■ MATERIALE FORNITO ■
------------------------------
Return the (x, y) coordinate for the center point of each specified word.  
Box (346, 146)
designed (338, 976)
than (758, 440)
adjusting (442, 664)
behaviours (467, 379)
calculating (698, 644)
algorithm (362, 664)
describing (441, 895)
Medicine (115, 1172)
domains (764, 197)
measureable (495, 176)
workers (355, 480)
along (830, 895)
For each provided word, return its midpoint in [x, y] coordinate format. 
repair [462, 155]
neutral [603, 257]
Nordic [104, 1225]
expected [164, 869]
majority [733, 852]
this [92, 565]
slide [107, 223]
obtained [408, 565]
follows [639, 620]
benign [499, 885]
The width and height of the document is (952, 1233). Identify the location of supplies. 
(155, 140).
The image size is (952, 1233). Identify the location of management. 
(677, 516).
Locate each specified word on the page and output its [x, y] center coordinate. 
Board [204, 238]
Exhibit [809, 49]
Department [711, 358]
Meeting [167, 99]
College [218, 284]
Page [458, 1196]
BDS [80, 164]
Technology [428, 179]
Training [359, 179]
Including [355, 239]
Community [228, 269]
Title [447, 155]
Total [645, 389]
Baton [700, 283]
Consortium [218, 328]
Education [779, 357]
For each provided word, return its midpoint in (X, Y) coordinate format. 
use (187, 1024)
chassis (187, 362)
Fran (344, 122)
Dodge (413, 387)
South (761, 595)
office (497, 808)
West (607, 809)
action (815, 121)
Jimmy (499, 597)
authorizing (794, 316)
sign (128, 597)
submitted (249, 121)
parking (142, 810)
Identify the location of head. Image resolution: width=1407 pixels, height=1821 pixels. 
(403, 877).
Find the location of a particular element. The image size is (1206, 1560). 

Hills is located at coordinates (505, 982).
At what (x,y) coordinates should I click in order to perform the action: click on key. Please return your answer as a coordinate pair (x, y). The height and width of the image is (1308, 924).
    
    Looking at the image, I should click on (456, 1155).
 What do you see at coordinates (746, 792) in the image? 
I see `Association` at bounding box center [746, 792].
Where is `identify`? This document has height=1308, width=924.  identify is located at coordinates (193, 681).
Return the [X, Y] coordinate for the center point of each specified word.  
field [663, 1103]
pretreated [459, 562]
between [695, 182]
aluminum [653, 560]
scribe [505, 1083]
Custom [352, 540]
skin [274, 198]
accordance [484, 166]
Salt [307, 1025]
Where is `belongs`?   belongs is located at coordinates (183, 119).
------------------------------
■ CONSEGNA ■
Riporti sotto forma di elenco JSON di stringhe le righe delle voci riportate sopra, partendo dalla riga che contiene "West (607, 809)" e arrivando alla fine delle voci, entrambe incluse. Ogni riga deve corrispondere a una stringa e le righe vuote vanno omesse.

■ SOLUZIONE ■
[
  "West (607, 809)",
  "action (815, 121)",
  "Jimmy (499, 597)",
  "authorizing (794, 316)",
  "sign (128, 597)",
  "submitted (249, 121)",
  "parking (142, 810)",
  "Identify the location of head. Image resolution: width=1407 pixels, height=1821 pixels. ",
  "(403, 877).",
  "Find the location of a particular element. The image size is (1206, 1560). ",
  "Hills is located at coordinates (505, 982).",
  "At what (x,y) coordinates should I click in order to perform the action: click on key. Please return your answer as a coordinate pair (x, y). The height and width of the image is (1308, 924).",
  "    Looking at the image, I should click on (456, 1155).",
  " What do you see at coordinates (746, 792) in the image? ",
  "I see `Association` at bounding box center [746, 792].",
  "Where is `identify`? This document has height=1308, width=924.  identify is located at coordinates (193, 681).",
  "Return the [X, Y] coordinate for the center point of each specified word.  ",
  "field [663, 1103]",
  "pretreated [459, 562]",
  "between [695, 182]",
  "aluminum [653, 560]",
  "scribe [505, 1083]",
  "Custom [352, 540]",
  "skin [274, 198]",
  "accordance [484, 166]",
  "Salt [307, 1025]",
  "Where is `belongs`?   belongs is located at coordinates (183, 119)."
]